**WHAT THE TASK ASKS:** Everything from the line with "Viewport: 370px width, 268px height." to the final line of the entries, both included, should be restated word for word; please omit the pictures.

**DATA PROVIDED:**

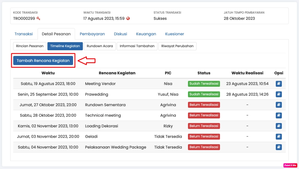Click the options icon for Geladi row

pos(279,137)
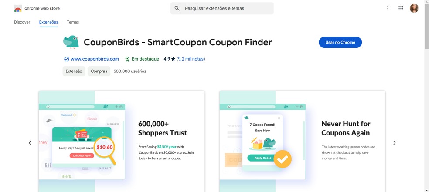Click the featured badge icon
The height and width of the screenshot is (192, 429).
[127, 59]
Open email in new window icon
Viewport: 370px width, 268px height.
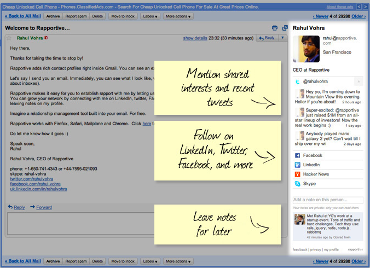tap(284, 27)
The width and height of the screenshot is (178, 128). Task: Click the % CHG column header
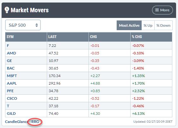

**ANSWER TO THIS EXERCISE:**
Viewport: 370px width, 268px height.
tap(284, 27)
The width and height of the screenshot is (178, 128). Task: Click the % CHG column header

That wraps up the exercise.